## WHAT IS BEING ASKED
For each statement below, say yes or no to whether the McClatchy conference transcript agrees with it, and quote the deciding words from the transcript exactly. 1. McClatchy publishes 30 daily newspapers. 2. The largest concentration of McClatchy's revenues is in the West. 3. McClatchy's papers have won 13 Pulitzer prizes in total.

--- start of DOCUMENT PASSAGE ---

Pat Talamantes - President and CEO
Elaine Lintecum - VP, Finance and CFO
The McClatchy Company (MNI) UBS Global Media and Communications Conference December 11, 2013 1:30 PM ET
Good afternoon. Welcome to The McClatchy Company presentation. McClatchy is a leading news, advertising and information provider offering a wide range of print and digital products in the market it serves. The presenter today is Pat Talamantes, who is the President of the company. He will also introduce his team.
Thanks Todd [ph], and thank you all for coming to our presentation today. We are looking forward to talking to you about the progress we are making with our digital strategies and how we are doing with our transformation. But before I get into that, let me just first remind you that this presentation includes forward-looking statements that are subject to risks and uncertainties that could cause actual events to differ from what we have said. With me today is our Vice President and Chief Financial Officer, Elaine Lintecum and also in attendance is our Assistant Treasurer and Investor Relations Manager, Ryan Kimball.
The McClatchy is a leading local media company in 29 strong growth markets across the United States, where household growth is 39% faster than the national average. We publish 30 daily newspapers delivered in print, online and on mobile products and every single paper is profitable and has been throughout the downturn and then into the recovery. We have strong direct marketing operations in each market that are growing and have been able to deal effectively with direct marketing competition. We are noted for high-quality journalism. Our papers throughout their histories have won 52 Pulitzer prizes, with 13 of those being the top level public service gold medal.
We have a portfolio of premium digital assets that generate returns, both in terms of cash distributions, as well in terms of strong asset returns. We are in high quality markets across the United States. Although people typically think of us as a western company, the largest concentration of our revenues is in the southeast, and we believe that our geographical diversification helps us to overcome challenges in any one region or market. We also have a mix of large, medium and small size markets and so that helps us win in some of the years where large papers do better and some years when smaller papers are doing better. So we believe that our diversification in our size is a strength of the company.
In terms of size financially, we have revenues over the last 12 months of almost $1.3 billion and cash flow of nearly $300 million on a TTM basis. And excluding unusual items, we remain profitable on the bottomline. So here are list of our strategic goals. I’ll quickly lay them out for you and then I will explore each of them in more detail.
So for McClatchy, our strategy starts with our public service journalism. Our mission is what keeps us relevant in the modern media mix. But distributing that journalism is going to demand wide digital circulation, which means infrastructure investment and it means product innovation. And supporting that content on the Ad side also requires additional product development. So there is a lot more than we can continue to do on our digital transformation, and we will go through that.
The benefit of growing our Ad revenues in digital, and growing our circulations revenues into our direct marketing is greater diversification of our revenue streams, and I will show you what that’s meant for the business in recent years. But getting more diversified, getting more digital requires investment and we’re doing that even though we’re also managing our cost of the legacy business. And finally we’ve done a tremendous job in managing our debt over the last few years and our maturities are now very manageable, but we still like to take debt a bit lower. So let me explore each of these in turn.

--- end of DOCUMENT PASSAGE ---
--- start of DATASET RECORDS ---

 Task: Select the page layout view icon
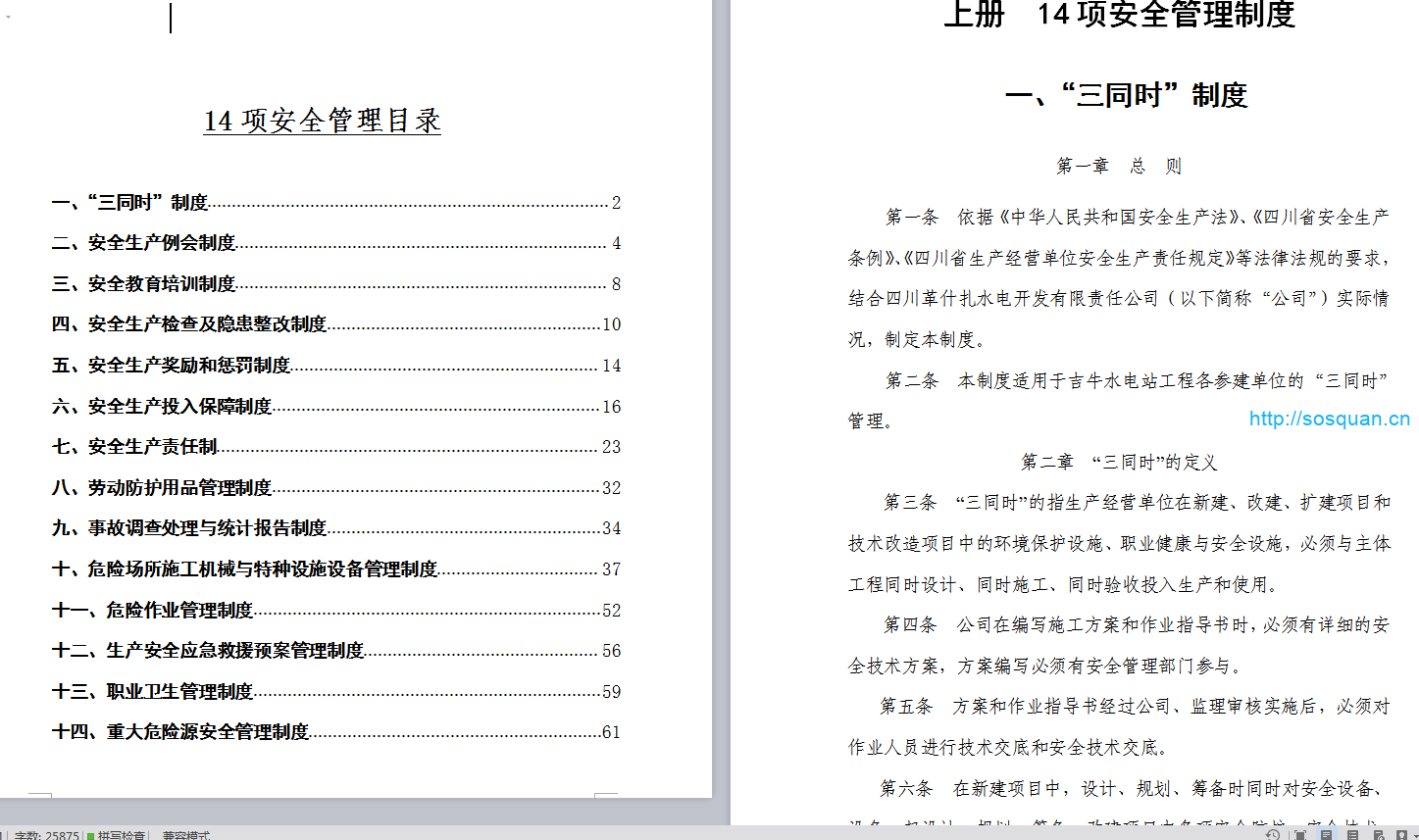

--- end of DATASET RECORDS ---
--- start of DATASET RECORDS ---

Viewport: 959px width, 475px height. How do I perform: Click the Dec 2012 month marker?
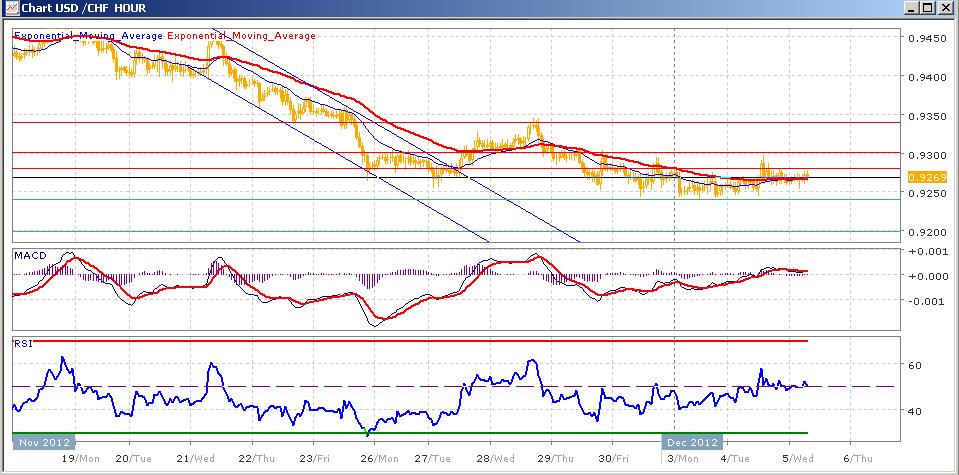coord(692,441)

--- end of DATASET RECORDS ---

## SOLUTION BELOW
1. Yes: "We publish 30 daily newspapers"
2. No: "the largest concentration of our revenues is in the southeast"
3. No: "have won 52 Pulitzer prizes, with 13 of those being the top level public service gold medal"